You: “However, while the book was in press, Gerald Joyce and Tracey Lincoln published an article [...] So another dead-end pronouncement by Meyer was breached even while the book was in press.”

Meyers (in the book!, p.537): Lincoln and Joyce claim to have produced a fully self-replicating RNA molecule. [...] their claim [...] constitutes little more than a gimmick.
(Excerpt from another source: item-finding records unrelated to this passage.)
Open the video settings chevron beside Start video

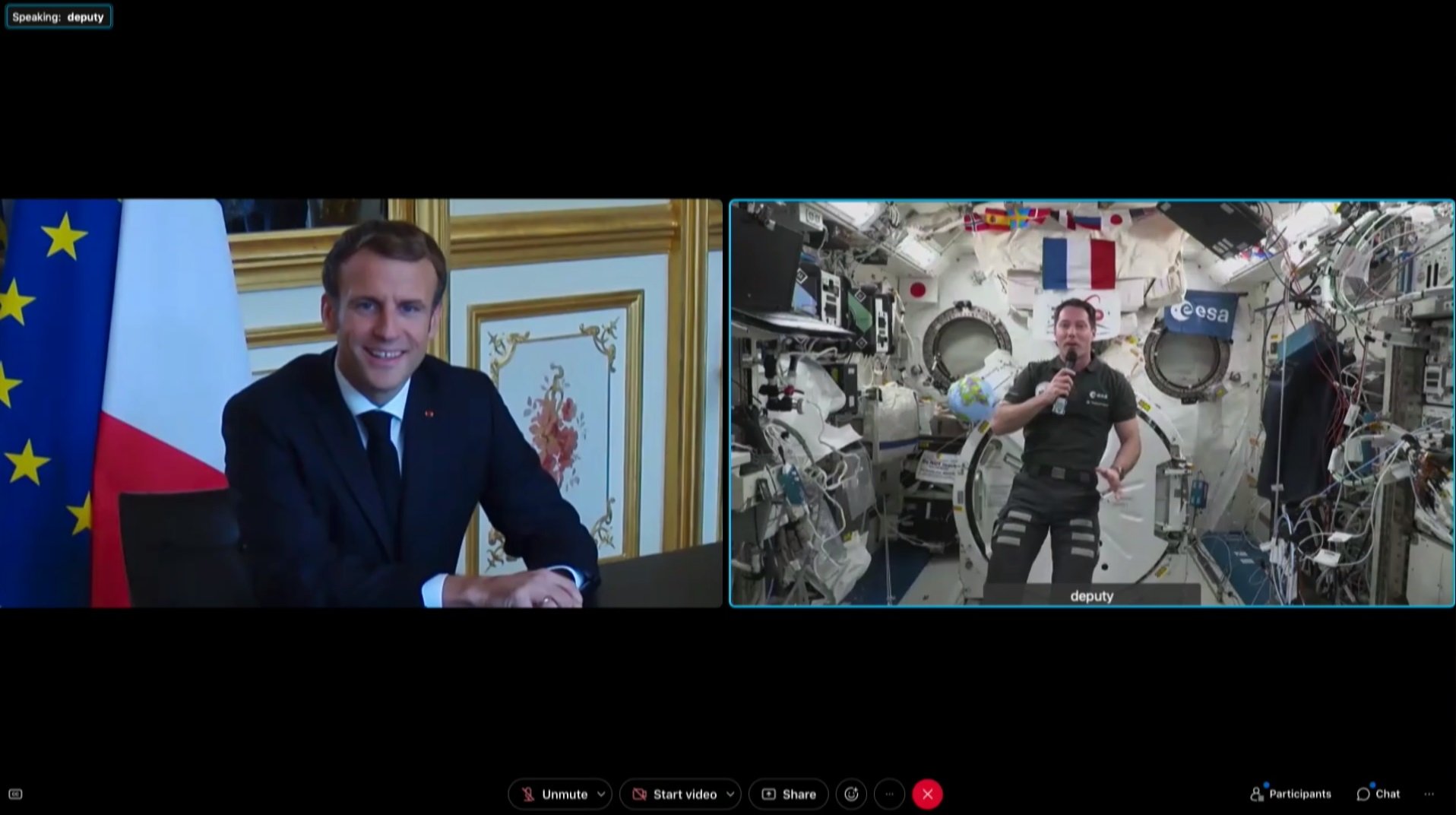click(729, 794)
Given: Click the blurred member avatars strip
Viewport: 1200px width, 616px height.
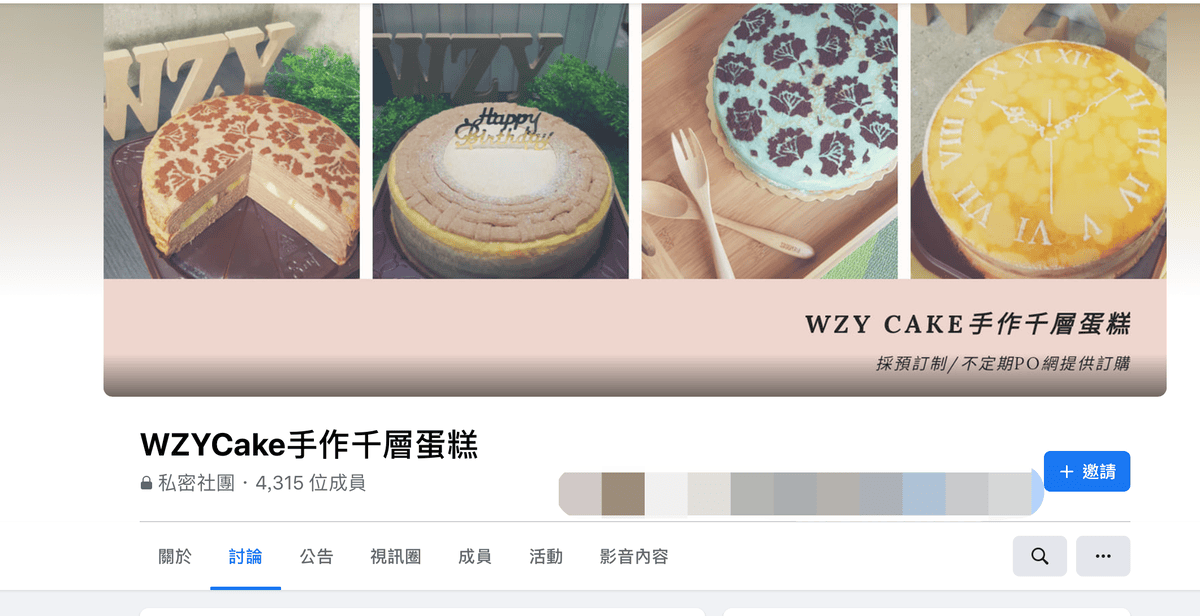Looking at the screenshot, I should coord(800,494).
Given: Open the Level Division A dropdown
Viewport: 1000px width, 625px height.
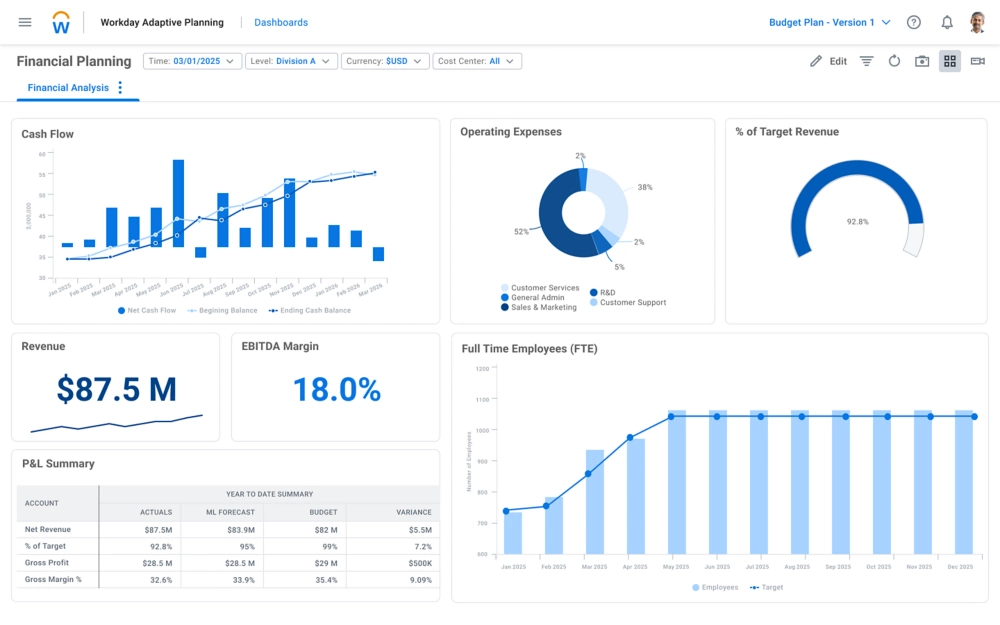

True template-directed polymerases can copy any template using free-floating bases from their surroundings. Polymerases do the work of copying a template by sequestering, aligning, and linking bases on a template strand. For a polymerase to function as a true replicase, it would likewise have to do the work of replicating a template, in this case the template provided by itself. The RNA molecules that Lincoln and Joyce devise do not [...]. Instead, they simply joined together via a single bond two presynthesized, specifically sequenced RNA chains to form a longer chain. After the formation of a single phosphate bond, these linked chains resulted in a copy of the original RNA molecule, but only because Lincoln and Joyce first designed the original RNA molecule and then directed the synthesis of two specifically sequenced, complementary partial strands to match it.

Glenda Smith - #25482

August 12th 2010

You know, God did not intend to be found out, or discovered, or prooved.  Therefore, science, so-called, will continue to come to dead ends and the one step at a time approach will end in a final step of faith or step into the abyss of time and eternity never knowing what they belived or why.

Richard Ball - #36021

October 23rd 2010

We should probably pray for John Kwok and his apparent obsession with pornography.